_EXERCISE MATERIALS_
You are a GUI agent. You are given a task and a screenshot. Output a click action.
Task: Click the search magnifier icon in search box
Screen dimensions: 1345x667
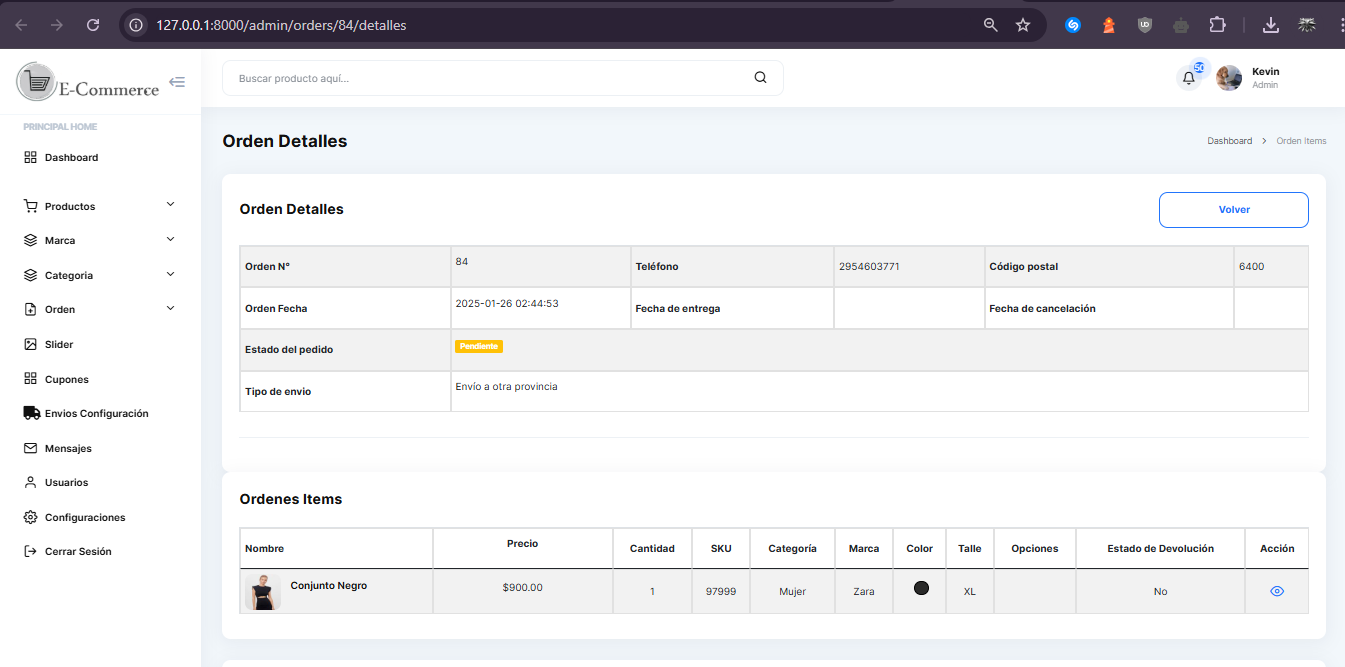click(760, 78)
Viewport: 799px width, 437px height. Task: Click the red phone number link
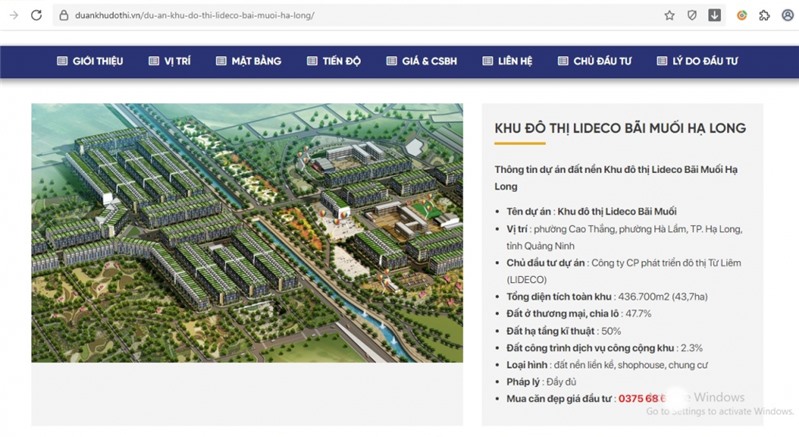[x=642, y=399]
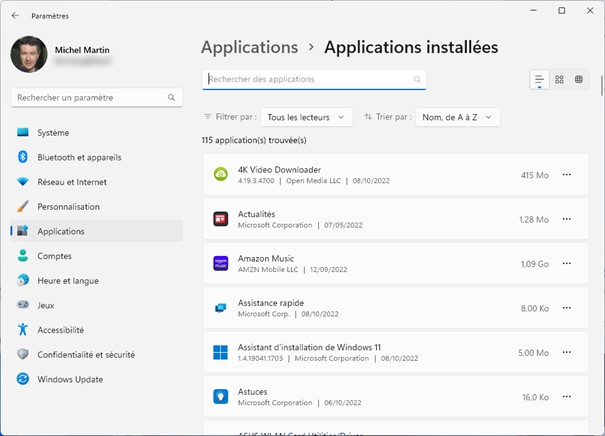Click the Amazon Music app icon
605x436 pixels.
[221, 264]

_EXERCISE GOAL_
Could the listing above be transcribed exactly, with the pictures left out?

_WRITTEN SOLUTION_
You are a GUI agent. You are given a task and a screenshot. Output a click action.
Task: Click the search magnifier icon in search box
Screen dimensions: 1345x667
click(760, 78)
Viewport: 799px width, 437px height. Task: Click the red phone number link
[x=642, y=399]
Click the Amazon Music app icon
605x436 pixels.
[221, 264]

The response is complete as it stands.